Deshalb ist es so wichtig, den Stellenplan 2014 im Sachzusammenhang mit der Haushaltsentwicklung der Stadt zu betrachten und zu bewerten. Die Entwicklung mit einem weiteren Stellenaufbau in 2014 auf insgesamt 1.022 Beschäftigte, ist, was zukünftige Handlungsspielräume der Stadt betrifft, nicht mehr zumutbar.

Die Verwaltung hätte sich bemühen müssen, zumindest den Personalstand von 1.007 Stellen, vor Aufstockung von 15 neuen Stellen, neutral durch ein Deckungskonzept mit personellen Gegenmaßnahmen genehmigungsfähig für den Stellenplan zu gestalten.

Die ständige Begründung im Personalaufbau mit neuen Pflichtaufgaben, steigenden Fallzahlen, hohen Überstunden und Abwesenheiten durch Langzeitkranke oder das letztmalige Nutzen von Landes- oder Bundeszuschüssen, stößt massiv an die Grenzen einer verantwortungsbewussten Haushaltspolitik. Dieses uneingeschränkte Fortsetzen von ansteigenden Strukturkosten ist der Aufbau einer in der Zukunft nicht mehr händelbaren Hypothek.

Die Politik ist m. E. nur begrenzt in der Lage konkret zu beurteilen, welchen Stellenbedarf der einzelne Geschäfts- oder Fachbereich unter wirtschaftlichen Gesichtspunkten haben dürfte. Es fehlt dabei auch an kausaler Transparenz. So sind im Stellenplan für die Feuerwehr heute 100 Beschäftigte mit 12.622 Überstunden in 2013, das wären 126 Überstunden im Schnitt pro Mitarbeiter. Am 30.6.2012 hatte die Feuerwehr noch 86 Beschäftigte.
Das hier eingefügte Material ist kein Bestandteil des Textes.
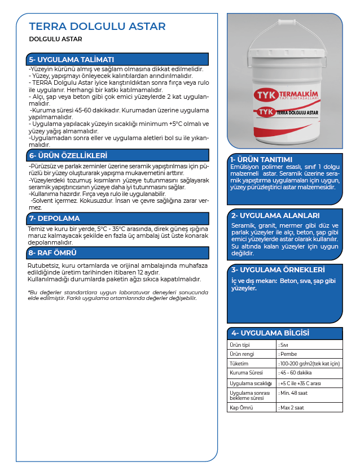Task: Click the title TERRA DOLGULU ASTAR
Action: click(97, 27)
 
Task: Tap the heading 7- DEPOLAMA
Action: click(54, 218)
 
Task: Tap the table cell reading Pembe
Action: click(289, 354)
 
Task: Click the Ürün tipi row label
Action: click(240, 345)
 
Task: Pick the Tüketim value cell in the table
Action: click(309, 363)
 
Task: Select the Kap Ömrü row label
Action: click(241, 407)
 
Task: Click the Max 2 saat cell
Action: click(293, 407)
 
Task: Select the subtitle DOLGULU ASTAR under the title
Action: click(55, 40)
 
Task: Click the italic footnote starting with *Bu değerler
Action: click(118, 295)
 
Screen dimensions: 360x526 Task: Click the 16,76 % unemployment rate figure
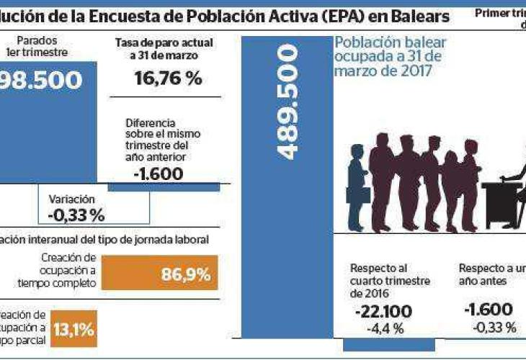pos(168,78)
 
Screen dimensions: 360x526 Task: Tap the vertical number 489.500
pos(287,102)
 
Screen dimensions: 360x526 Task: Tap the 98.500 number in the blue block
pos(43,80)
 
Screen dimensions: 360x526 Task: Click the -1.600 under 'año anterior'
pos(158,174)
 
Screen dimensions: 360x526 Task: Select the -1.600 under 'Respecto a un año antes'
pos(489,310)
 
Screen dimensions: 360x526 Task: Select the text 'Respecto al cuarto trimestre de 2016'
pos(390,281)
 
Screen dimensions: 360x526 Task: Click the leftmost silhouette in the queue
pos(357,186)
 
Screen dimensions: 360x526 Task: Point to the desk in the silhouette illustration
pos(504,202)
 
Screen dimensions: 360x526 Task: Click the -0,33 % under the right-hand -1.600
pos(494,328)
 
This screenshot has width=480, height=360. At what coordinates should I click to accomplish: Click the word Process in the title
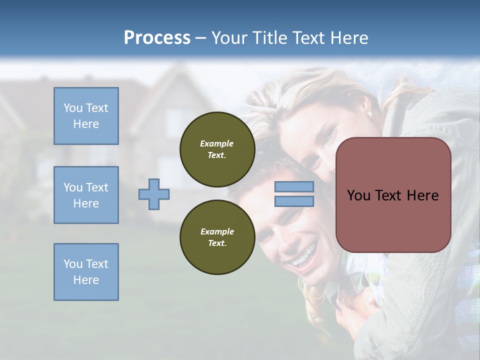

Eine solche Entwicklung ist gründlich zu hinterfragen. Da ist von Schutzzielen des Brandschutzbedarfsplans die Rede oder im Rettungsdienst die Refinanzierungen durch Krankenkassen aber nie ist die Rede davon, wie man derartige Ansprüche in Teilen über flexible und effiziente Organisations-und Führungsstrukturen auffangen kann.

Die Verantwortung der Politik muss es nun sein, einen tiefgreifenden Reformprozess in den Strukturen der Verwaltung und Betriebseinrichtungen anzustoßen.